> _RAW DATA_:
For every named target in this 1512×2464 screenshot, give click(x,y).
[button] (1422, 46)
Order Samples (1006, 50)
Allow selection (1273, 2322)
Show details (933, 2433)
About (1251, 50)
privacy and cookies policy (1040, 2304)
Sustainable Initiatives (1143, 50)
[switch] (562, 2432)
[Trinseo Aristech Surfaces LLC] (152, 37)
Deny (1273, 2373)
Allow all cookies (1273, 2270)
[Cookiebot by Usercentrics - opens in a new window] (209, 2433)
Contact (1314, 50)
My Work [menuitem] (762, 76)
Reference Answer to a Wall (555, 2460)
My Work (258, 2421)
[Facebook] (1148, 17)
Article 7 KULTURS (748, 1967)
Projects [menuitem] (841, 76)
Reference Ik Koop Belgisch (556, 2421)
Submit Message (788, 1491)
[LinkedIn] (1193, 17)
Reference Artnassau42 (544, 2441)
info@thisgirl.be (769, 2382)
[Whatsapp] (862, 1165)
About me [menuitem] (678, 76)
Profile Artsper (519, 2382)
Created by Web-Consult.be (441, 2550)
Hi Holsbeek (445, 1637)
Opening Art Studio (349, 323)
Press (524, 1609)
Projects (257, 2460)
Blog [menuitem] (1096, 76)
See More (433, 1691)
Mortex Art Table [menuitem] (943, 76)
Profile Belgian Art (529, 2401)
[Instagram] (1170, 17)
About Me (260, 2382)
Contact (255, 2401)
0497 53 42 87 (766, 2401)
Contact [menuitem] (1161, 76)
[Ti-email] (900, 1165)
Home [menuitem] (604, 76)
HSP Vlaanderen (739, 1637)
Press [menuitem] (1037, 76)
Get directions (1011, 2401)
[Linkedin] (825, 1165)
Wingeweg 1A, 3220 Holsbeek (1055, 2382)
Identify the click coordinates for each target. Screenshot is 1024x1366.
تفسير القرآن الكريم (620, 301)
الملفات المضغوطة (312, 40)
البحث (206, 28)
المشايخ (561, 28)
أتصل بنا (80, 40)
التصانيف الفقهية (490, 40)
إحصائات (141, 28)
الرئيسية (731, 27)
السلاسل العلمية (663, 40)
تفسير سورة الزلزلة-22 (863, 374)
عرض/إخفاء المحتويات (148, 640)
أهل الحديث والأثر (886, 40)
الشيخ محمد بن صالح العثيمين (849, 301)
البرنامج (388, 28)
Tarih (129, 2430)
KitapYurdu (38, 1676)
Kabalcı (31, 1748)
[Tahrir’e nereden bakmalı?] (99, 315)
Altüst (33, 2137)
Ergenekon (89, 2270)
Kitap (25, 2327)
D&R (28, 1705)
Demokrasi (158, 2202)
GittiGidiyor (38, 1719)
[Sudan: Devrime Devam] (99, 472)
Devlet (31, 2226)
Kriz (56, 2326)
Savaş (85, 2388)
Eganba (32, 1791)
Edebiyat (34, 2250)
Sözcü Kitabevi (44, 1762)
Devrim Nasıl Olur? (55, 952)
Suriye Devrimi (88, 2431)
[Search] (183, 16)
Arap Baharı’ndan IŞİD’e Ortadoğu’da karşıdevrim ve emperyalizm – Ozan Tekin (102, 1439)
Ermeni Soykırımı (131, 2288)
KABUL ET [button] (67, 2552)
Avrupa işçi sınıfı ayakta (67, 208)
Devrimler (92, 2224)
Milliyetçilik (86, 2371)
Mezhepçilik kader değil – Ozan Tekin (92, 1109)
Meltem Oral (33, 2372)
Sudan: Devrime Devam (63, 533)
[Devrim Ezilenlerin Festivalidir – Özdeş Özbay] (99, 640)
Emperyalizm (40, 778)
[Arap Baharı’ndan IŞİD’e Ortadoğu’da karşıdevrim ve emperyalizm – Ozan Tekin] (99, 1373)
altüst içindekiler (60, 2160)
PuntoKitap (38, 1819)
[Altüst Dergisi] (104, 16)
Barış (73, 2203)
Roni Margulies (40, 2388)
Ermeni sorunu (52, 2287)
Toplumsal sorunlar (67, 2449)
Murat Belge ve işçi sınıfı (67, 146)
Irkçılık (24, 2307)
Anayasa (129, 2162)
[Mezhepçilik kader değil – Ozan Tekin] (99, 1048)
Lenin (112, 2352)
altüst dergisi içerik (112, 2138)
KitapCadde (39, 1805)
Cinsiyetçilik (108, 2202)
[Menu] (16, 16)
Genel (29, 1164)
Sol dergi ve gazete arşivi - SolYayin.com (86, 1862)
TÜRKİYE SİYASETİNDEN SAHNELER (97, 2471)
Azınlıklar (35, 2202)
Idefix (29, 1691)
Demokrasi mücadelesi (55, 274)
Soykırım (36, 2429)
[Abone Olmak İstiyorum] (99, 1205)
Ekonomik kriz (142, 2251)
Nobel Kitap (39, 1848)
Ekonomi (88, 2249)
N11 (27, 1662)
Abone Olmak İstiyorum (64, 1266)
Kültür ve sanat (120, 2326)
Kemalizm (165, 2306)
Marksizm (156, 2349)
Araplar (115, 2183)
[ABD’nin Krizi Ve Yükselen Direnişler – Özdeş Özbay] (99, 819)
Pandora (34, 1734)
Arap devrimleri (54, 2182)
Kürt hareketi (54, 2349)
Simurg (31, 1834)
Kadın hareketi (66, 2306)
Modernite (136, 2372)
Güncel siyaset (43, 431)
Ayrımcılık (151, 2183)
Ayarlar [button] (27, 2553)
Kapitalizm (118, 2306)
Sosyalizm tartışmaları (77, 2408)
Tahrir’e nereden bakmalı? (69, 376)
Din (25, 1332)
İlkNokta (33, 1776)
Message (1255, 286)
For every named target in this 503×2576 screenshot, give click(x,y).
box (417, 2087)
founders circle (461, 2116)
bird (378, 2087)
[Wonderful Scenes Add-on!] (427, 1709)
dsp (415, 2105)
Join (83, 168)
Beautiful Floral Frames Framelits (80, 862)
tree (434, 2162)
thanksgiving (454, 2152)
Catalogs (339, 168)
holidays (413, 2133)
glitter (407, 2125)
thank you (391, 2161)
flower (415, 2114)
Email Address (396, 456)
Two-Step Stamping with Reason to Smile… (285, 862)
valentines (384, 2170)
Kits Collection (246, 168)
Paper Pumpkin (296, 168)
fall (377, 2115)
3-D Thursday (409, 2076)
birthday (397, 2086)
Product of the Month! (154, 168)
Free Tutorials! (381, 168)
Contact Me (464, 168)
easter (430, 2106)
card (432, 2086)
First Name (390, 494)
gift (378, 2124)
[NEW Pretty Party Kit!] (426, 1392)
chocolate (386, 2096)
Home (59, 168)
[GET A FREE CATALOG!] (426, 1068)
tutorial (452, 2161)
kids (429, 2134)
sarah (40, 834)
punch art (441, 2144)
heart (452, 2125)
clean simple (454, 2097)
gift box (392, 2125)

> _EXERCISE REQUIREMENTS_:
Beginning at the line containing "Product of the Month! (154, 168)", output exactly each line up to and including the last line of the material above.

> _PROBLEM SOLUTION_:
Product of the Month! (154, 168)
Free Tutorials! (381, 168)
Contact Me (464, 168)
easter (430, 2106)
card (432, 2086)
First Name (390, 494)
gift (378, 2124)
[NEW Pretty Party Kit!] (426, 1392)
chocolate (386, 2096)
Home (59, 168)
[GET A FREE CATALOG!] (426, 1068)
tutorial (452, 2161)
kids (429, 2134)
sarah (40, 834)
punch art (441, 2144)
heart (452, 2125)
clean simple (454, 2097)
gift box (392, 2125)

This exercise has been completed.